Segment Start: Given entries

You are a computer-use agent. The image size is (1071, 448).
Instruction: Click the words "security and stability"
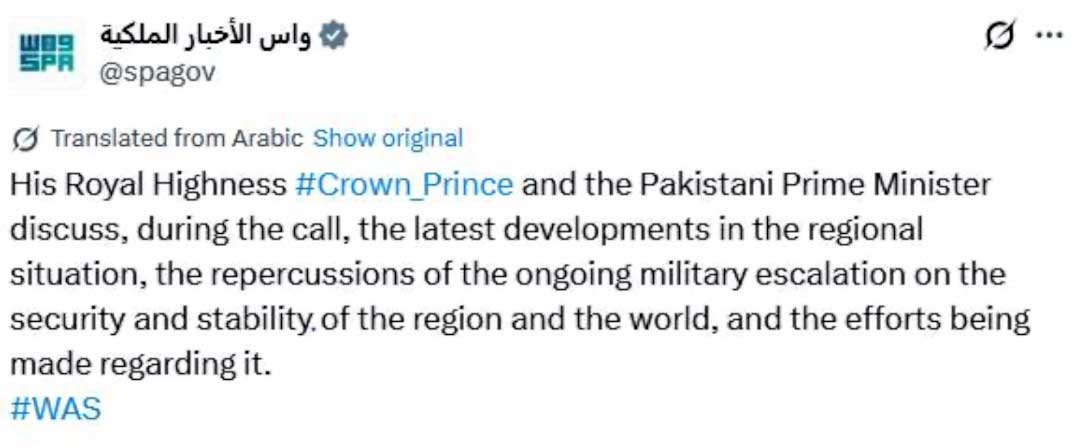click(x=157, y=320)
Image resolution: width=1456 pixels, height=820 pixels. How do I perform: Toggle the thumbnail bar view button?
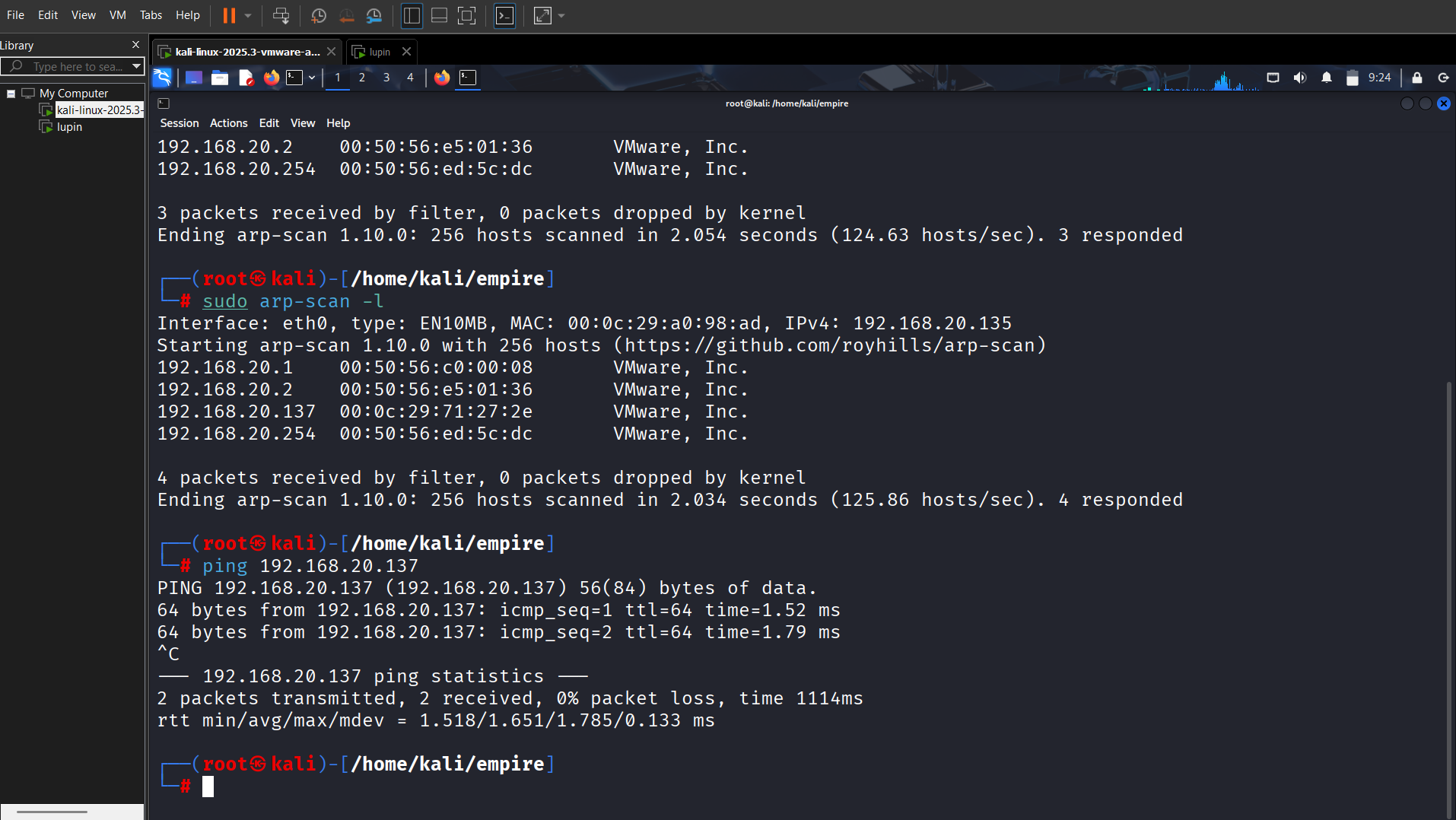point(439,15)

Segment End: Given entries

Transcribe the whole listing exactly as it stands, apart from the pictures.

■ Solution for this task
You are a computer-use agent. The image size is (1071, 448).
Instruction: Click the words "security and stability"
click(x=157, y=320)
Image resolution: width=1456 pixels, height=820 pixels. How do I perform: Toggle the thumbnail bar view button?
point(439,15)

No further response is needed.